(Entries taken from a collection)

- - -

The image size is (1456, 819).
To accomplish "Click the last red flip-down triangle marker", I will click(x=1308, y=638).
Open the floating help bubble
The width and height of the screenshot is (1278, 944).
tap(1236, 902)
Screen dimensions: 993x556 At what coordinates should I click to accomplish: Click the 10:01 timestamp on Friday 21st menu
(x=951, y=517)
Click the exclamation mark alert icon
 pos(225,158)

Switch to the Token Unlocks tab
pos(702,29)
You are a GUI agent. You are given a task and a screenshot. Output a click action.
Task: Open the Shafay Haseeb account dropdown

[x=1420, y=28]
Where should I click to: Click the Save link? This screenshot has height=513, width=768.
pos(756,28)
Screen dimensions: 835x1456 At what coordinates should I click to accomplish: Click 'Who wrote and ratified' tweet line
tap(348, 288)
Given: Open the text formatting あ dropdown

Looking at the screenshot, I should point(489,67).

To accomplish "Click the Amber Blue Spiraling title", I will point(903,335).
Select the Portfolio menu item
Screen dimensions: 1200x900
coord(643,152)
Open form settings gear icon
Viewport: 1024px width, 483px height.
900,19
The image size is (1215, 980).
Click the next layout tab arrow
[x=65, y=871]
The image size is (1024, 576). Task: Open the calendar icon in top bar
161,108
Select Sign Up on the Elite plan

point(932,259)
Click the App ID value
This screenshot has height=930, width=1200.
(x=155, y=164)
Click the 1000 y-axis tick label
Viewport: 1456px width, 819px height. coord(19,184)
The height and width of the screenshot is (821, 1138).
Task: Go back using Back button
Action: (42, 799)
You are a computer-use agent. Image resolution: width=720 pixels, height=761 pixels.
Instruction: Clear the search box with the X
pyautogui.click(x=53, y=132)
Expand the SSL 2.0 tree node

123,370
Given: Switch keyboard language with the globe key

- - -

→ **WHAT NEEDS TO BE DONE**: Change every "dropdown" in the data above to "drop-down menu", and reproduce all of the data with nothing else altered.

→ **RESPONSE BELOW**:
The image size is (1456, 819).
To accomplish "Click the last red flip-down triangle marker", I will click(x=1308, y=638).
Open the floating help bubble
The width and height of the screenshot is (1278, 944).
tap(1236, 902)
Screen dimensions: 993x556 At what coordinates should I click to accomplish: Click the 10:01 timestamp on Friday 21st menu
(x=951, y=517)
Click the exclamation mark alert icon
 pos(225,158)

Switch to the Token Unlocks tab
pos(702,29)
You are a GUI agent. You are given a task and a screenshot. Output a click action.
Task: Open the Shafay Haseeb account drop-down menu

[x=1420, y=28]
Where should I click to: Click the Save link? This screenshot has height=513, width=768.
pos(756,28)
Screen dimensions: 835x1456 At what coordinates should I click to accomplish: Click 'Who wrote and ratified' tweet line
tap(348, 288)
Given: Open the text formatting あ drop-down menu

Looking at the screenshot, I should point(489,67).

To accomplish "Click the Amber Blue Spiraling title", I will point(903,335).
Select the Portfolio menu item
Screen dimensions: 1200x900
coord(643,152)
Open form settings gear icon
Viewport: 1024px width, 483px height.
900,19
The image size is (1215, 980).
Click the next layout tab arrow
[x=65, y=871]
The image size is (1024, 576). Task: Open the calendar icon in top bar
161,108
Select Sign Up on the Elite plan

point(932,259)
Click the App ID value
This screenshot has height=930, width=1200.
(x=155, y=164)
Click the 1000 y-axis tick label
Viewport: 1456px width, 819px height. coord(19,184)
The height and width of the screenshot is (821, 1138).
Task: Go back using Back button
Action: (42, 799)
You are a computer-use agent. Image resolution: width=720 pixels, height=761 pixels.
Instruction: Clear the search box with the X
pyautogui.click(x=53, y=132)
Expand the SSL 2.0 tree node

123,370
Given: Switch keyboard language with the globe key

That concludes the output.